A Marcopolo informou em fato relevante divulgado na quarta-feira, 15 de abril de 2026, a aprovação do pagamento de juros sobre o capital próprio de R$ 0,085 por ação e definiu o calendário para o direito ao provento. Segundo o comunicado, os acionistas com posição em 24 de abril de 2026 terão direito ao crédito, com pagamento a partir de 8 de maio de 2026. As ações passarão a ser negociadas ex-juros em 27 de abril de 2026. De acordo com informações do Diário do Transporte, a comunicação foi recebida pelo portal por meio de fato relevante ao mercado.
O texto informa ainda que os valores aprovados serão imputados ao dividendo obrigatório declarado antecipadamente por conta do exercício de 2026. Também haverá retenção de Imposto de Renda na fonte, conforme a legislação em vigor. O crédito na conta individualizada de cada acionista está previsto para 24 de abril de 2026, com base na posição acionária dessa mesma data.
Qual é o calendário definido para receber os juros sobre capital próprio?
O cronograma apresentado pela companhia separa a data de posição acionária, a data ex e o efetivo pagamento. Na prática, o investidor precisa observar o prazo informado para ter direito ao provento antes do início das negociações ex-juros.
- Valor aprovado: R$ 0,085 por ação
- Data-base da posição acionária: 24 de abril de 2026
- Crédito na conta individualizada: 24 de abril de 2026
- Negociação ex-juros: a partir de 27 de abril de 2026
- Pagamento: a partir de 8 de maio de 2026
O artigo original afirma que novos compradores interessados em receber proporcionalmente o pagamento teriam até 26 de abril de 2026 para adquirir os papéis. Ao mesmo tempo, o comunicado mencionado fixa a posição dos acionistas em 24 de abril de 2026 e informa negociação ex-juros a partir de 27 de abril. Assim, o conteúdo registra as datas tal como publicadas na fonte, sem acrescentar interpretação além do que foi informado.
O que significa a ação passar a ser negociada ex-juros?
Quando a ação passa a ser negociada ex-juros, o comprador daquele momento em diante deixa de ter direito ao próximo pagamento de proventos já anunciado pela empresa.
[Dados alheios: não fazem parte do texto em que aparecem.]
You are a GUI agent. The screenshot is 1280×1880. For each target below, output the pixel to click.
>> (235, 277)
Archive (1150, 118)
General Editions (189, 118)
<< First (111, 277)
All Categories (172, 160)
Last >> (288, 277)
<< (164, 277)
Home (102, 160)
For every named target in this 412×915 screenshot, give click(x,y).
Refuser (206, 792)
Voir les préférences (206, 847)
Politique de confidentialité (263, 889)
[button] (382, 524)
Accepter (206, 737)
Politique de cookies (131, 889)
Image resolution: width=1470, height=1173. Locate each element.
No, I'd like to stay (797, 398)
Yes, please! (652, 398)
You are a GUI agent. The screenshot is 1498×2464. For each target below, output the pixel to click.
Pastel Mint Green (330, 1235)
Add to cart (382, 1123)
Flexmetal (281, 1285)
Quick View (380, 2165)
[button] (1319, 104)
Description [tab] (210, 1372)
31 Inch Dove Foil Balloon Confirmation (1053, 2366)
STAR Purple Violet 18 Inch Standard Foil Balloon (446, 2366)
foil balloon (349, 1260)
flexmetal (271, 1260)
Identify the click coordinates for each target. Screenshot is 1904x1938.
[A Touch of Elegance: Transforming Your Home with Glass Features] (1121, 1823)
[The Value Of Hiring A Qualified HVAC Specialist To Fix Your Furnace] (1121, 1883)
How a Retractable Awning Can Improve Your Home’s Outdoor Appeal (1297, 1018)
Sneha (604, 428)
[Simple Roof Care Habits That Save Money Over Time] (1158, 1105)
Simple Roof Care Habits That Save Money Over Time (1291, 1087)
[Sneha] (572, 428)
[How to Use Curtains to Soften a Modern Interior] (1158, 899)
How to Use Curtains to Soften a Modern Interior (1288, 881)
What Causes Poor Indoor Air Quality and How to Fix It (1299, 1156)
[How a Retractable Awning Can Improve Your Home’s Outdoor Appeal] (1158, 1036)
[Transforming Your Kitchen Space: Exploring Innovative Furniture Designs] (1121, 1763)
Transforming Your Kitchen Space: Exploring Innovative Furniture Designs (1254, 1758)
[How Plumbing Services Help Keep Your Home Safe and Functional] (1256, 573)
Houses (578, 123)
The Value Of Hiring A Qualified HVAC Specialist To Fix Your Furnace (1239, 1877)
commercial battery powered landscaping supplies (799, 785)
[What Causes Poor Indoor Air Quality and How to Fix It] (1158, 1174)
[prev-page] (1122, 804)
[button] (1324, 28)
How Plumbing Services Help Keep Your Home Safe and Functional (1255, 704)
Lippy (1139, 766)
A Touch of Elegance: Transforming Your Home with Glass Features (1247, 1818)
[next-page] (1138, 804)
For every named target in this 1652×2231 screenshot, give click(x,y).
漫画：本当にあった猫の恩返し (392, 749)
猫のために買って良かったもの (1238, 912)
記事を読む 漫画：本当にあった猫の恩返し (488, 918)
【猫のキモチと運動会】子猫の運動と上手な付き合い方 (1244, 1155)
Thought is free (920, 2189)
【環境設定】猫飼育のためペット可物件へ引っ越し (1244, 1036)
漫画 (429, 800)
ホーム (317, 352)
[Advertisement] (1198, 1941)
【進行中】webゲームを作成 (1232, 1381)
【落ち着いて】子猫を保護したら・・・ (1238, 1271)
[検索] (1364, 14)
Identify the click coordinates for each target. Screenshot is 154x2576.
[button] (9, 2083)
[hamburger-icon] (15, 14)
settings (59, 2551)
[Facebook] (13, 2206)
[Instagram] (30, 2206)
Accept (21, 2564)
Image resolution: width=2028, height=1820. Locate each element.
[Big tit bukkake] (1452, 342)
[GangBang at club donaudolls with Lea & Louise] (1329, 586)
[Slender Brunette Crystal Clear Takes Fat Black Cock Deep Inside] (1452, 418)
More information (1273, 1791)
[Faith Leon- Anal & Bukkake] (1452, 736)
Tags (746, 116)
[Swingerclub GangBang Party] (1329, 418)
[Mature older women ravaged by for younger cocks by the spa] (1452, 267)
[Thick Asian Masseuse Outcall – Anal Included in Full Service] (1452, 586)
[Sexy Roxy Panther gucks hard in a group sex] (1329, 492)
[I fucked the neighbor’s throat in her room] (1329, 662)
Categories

Nesse caso, o direito permanece com quem detinha o papel dentro da data considerada pela companhia para o benefício.
O texto também ressalta que esse calendário não determina, por si só, a valorização da ação. Embora uma procura maior por papéis possa influenciar os preços, outros fatores externos também afetam a cotação, e o ativo pode até estar em queda mesmo antes da data de corte.
Vale a pena comprar ações da Marcopolo, segundo o material publicado?
O conteúdo reproduzido pelo Diário do Transporte aponta um cenário considerado favorável para a empresa, mas com ressalvas. Entre os pontos observados está a participação da Volare, unidade de veículos leves da Marcopolo, na classificação de ofertas do programa Caminho da Escola. Segundo o texto, a Volare foi classificada, pelo critério de preço, em quatro dos 13 itens da licitação, somando 620 ônibus de um total de 7.470 veículos.
O material acrescenta que outras melhores propostas foram apresentadas por Volkswagen e Agrale. O texto observa que ambas fabricam chassis e mecânica, o que pode abrir espaço para carrocerias da Marcopolo em parte desses veículos. Também registra que a licitação ainda não havia sido encerrada, já que o Ministério da Educação seguia na análise de documentos e de eventuais contestações.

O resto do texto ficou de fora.